#### [Your instructions]
Everything in the listing except the pictures should be written out exactly.
Provided records START
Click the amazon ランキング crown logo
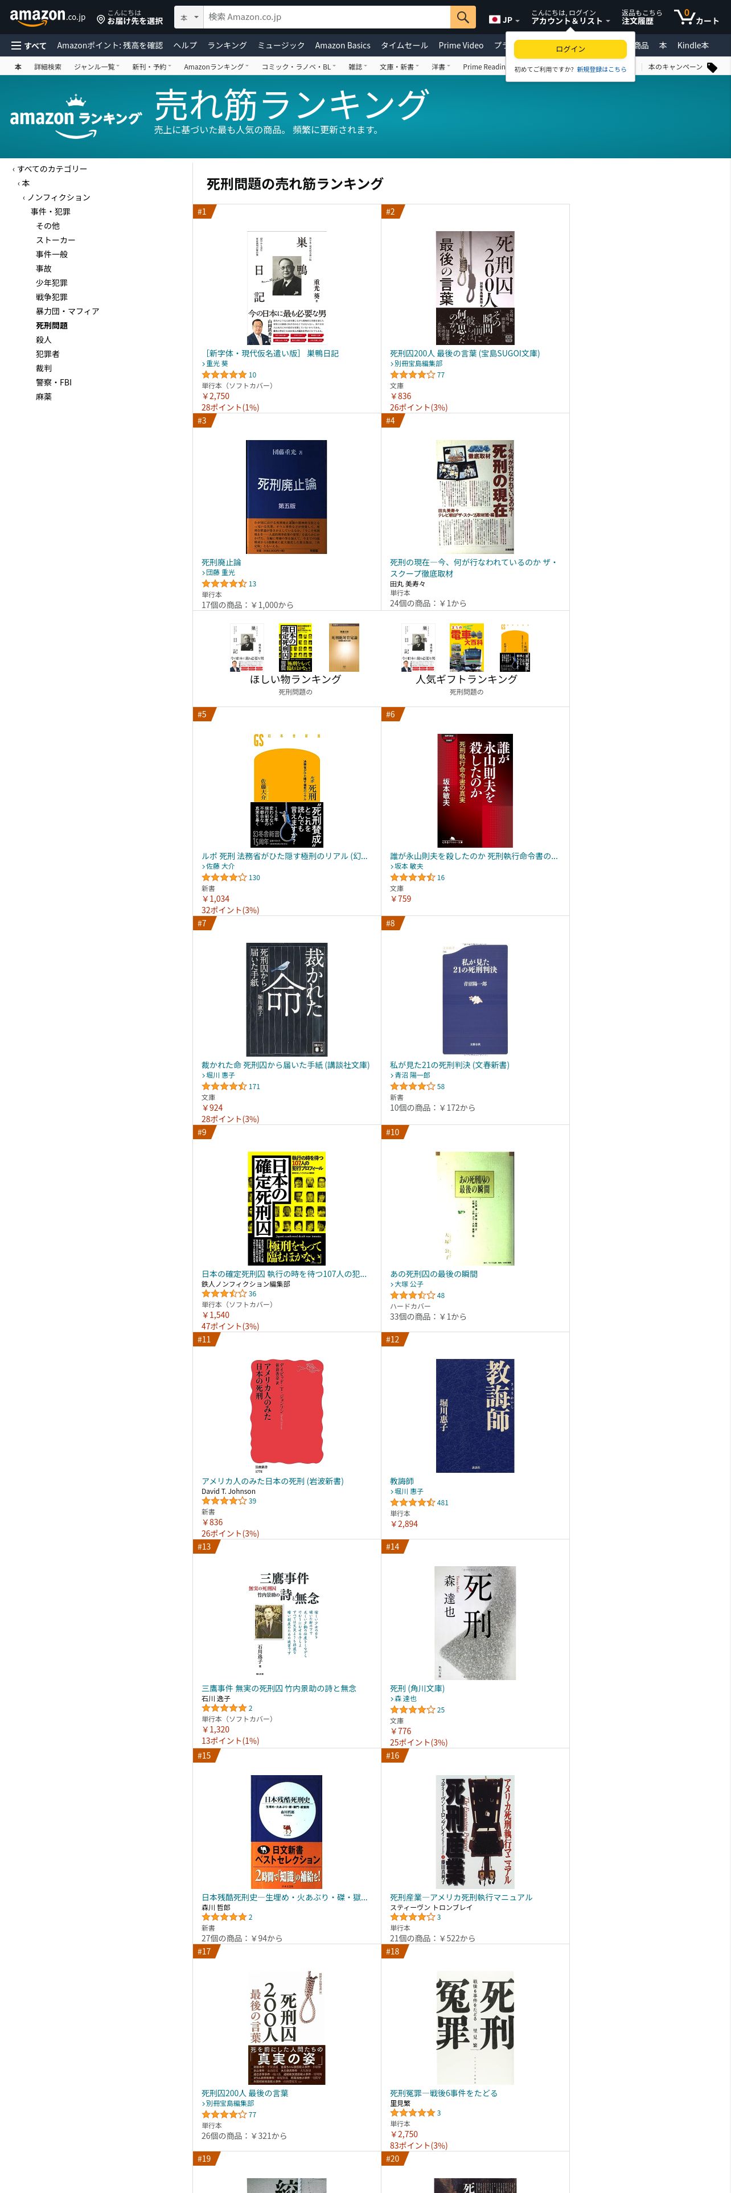 coord(75,116)
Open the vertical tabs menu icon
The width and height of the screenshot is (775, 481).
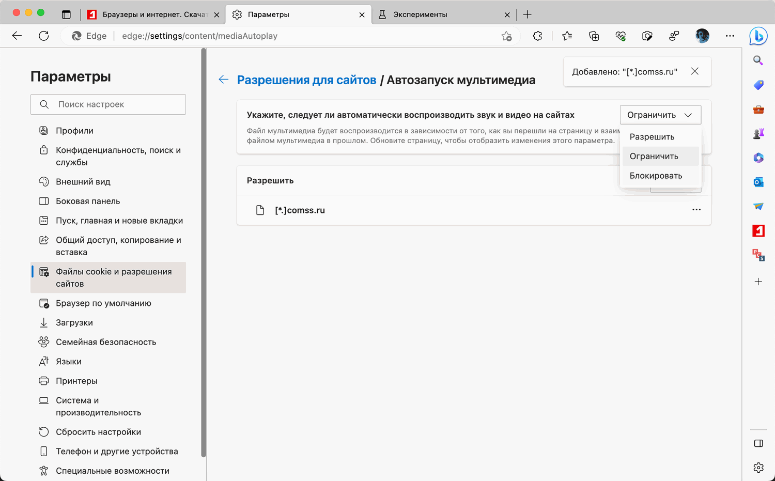(x=66, y=14)
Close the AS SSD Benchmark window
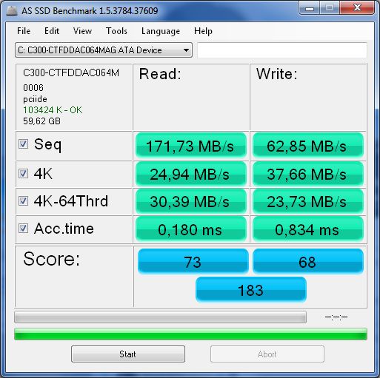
Provided records END
#### [Response]
Click the amazon ランキング crown logo
 coord(75,116)
Open the vertical tabs menu icon
The width and height of the screenshot is (775, 481).
(x=66, y=14)
Close the AS SSD Benchmark window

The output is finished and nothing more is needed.